Any Covers who found a decent job through a blind ad?

Stijloor.
 

Wes Bucey

Prophet of Profit
Friends,

I am curious...

Any Covers who found a decent job through a blind ad?

Stijloor.
Even more: how many got a response from a blind ad when they were NOT a successful candidate - said response leading to a real job?

As the commercial used to say:
"Inquiring minds want to know!"
 

Jim Wynne

Leader
Admin
Friends,

I am curious...

Any Covers who found a decent job through a blind ad?

Stijloor.

Even more: how many got a response from a blind ad when they were NOT a successful candidate - said response leading to a real job?

As the commercial used to say:
"Inquiring minds want to know!"

Believe it or not, there are legitimate agencies out there, and I've personally gotten a job other than the advertised position as a result of responding to a blind ad. In this age of online submission of résumés and applications, there is virtually no time wasted in responding to a blind ad. As far as the job threads are concerned, there's plenty of good and bad advice in them, and as with everything else here, it's up to the reader to sort them out.
 

Wes Bucey

Prophet of Profit
So, here we are, almost 6 months since the last post and nearly 2 years since the first post. If you are out of work today and have been for the six months since the previous post in this thread, have you done anything to change the methods you were using six months ago? Why or why not?

This morning, I was a featured speaker at a group of out-of-work middle managers who meet at the local YMCA to exchange leads and listen to speakers like me give tips on successful job hunting. I was terribly disappointed to learn some of them had printed one hundred or more identical resumes and generic cover letters which began, "To Whom It May Concern:" which they were intending to drop off to EVERY employer represented at an upcoming job fair being sponsored by a local politician.
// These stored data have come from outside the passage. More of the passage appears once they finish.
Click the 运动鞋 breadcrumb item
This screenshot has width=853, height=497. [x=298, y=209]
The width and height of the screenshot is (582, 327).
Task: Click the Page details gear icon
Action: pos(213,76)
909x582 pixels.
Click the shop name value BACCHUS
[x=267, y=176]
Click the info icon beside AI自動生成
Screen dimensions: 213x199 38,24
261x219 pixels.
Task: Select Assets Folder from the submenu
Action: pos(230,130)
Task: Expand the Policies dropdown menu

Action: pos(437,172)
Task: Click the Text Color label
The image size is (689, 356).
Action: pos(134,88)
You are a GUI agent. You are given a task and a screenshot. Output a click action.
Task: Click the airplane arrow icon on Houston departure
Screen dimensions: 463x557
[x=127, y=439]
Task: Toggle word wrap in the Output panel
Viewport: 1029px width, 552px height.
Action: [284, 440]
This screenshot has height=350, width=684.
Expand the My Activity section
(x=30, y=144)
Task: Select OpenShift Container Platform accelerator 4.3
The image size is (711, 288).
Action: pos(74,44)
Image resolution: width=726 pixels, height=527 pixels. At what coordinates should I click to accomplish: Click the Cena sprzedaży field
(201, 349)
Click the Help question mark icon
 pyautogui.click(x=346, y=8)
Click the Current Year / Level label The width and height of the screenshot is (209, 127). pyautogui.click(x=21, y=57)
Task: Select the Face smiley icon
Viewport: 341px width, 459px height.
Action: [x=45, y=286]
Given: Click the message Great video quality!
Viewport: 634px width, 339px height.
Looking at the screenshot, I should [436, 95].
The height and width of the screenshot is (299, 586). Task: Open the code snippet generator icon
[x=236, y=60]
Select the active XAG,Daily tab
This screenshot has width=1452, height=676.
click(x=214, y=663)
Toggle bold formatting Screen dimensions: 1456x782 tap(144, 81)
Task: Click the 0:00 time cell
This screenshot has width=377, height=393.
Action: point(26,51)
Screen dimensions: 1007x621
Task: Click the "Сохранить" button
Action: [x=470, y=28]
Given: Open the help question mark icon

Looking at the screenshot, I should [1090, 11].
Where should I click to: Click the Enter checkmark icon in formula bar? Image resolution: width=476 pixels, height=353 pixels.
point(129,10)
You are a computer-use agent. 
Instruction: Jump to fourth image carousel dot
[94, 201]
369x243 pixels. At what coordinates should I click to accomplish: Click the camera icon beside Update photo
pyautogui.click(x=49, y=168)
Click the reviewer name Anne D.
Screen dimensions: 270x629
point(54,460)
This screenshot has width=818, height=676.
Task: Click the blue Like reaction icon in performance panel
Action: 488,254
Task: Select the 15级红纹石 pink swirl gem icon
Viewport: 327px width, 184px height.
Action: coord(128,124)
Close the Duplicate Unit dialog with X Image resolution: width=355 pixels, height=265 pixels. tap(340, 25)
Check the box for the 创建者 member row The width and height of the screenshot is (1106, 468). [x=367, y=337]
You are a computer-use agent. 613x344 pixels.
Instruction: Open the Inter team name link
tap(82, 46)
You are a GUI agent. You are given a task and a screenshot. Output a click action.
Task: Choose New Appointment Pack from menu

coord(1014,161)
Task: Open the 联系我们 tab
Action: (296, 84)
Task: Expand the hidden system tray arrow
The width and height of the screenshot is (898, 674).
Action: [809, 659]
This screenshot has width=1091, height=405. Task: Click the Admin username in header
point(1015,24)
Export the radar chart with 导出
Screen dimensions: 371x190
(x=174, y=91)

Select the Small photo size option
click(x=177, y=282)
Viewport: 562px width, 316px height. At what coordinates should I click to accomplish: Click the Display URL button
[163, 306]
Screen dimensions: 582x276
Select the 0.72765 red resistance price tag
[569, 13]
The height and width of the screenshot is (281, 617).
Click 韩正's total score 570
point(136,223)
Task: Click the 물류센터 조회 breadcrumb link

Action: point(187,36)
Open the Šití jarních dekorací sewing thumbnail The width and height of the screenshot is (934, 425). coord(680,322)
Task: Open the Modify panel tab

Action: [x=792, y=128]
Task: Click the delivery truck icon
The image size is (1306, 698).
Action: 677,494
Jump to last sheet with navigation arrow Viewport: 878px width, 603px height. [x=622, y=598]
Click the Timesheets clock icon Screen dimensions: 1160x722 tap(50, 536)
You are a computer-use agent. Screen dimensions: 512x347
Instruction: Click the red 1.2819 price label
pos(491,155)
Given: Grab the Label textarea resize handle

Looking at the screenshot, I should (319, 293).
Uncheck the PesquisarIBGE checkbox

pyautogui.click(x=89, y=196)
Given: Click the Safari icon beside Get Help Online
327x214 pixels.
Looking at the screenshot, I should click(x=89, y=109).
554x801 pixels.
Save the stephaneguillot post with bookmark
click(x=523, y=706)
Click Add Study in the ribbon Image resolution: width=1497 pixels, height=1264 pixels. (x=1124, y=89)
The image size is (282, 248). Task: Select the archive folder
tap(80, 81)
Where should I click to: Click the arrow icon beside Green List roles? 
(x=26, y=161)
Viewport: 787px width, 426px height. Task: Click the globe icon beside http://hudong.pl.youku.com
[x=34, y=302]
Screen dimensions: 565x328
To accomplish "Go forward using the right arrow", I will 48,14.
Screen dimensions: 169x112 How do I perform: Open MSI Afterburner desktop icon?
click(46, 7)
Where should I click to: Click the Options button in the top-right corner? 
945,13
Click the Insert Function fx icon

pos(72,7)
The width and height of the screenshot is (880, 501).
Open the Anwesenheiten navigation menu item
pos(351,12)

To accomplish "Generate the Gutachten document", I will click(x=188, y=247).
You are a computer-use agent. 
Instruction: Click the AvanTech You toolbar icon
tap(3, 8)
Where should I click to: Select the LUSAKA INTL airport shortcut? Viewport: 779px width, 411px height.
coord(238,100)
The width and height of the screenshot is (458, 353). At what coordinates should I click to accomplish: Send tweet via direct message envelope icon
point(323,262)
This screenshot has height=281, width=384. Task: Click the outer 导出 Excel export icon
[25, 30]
I threw out my prepared presentation and instead led a seminar about "how to work a job fair." I hope some of them took the points to heart:

  1. target the employers you would like to work for from the list of expected attendees
  2. learn what jobs they have available which you can fill (leaving out desperation jobs like "grocery bagger)
  3. create a targeted resume and cover letter for each one based on your research about the organization
  4. try to arrange a "priority list" of who you want to see, ensure you see those early before they get burnt out
  5. go back to the ones you felt a "connection" with before you leave and thank them again for the time they gave you.
  6. during the interview, ask specifically who will be a "decision maker" on your employment if not the guy doing the interview (sometimes companies just send clerks to collect resumes and they have no insight as to whether you would be a viable candidate or not)
  7. follow up in less than a week with the decision maker to determine if there is more information you can give about the value you can provide for the organization
  8. do more research on the organizations where you felt a connection to be even better prepared for a second interview
  9. spend some time with your group role-playing interviews, based on the combined experience of the group from actual recent interviews
  10. try not to be discouraged at a job fair - rarely do more than a small percentage of candidates at a job fair actually get job offers as a result of the fair, itself; the successful candidates are the ones who follow through with those where they WANT to work and feel they can provide value to the organization
  11. FINALLY, remember nobody owes you a job; you have to earn it!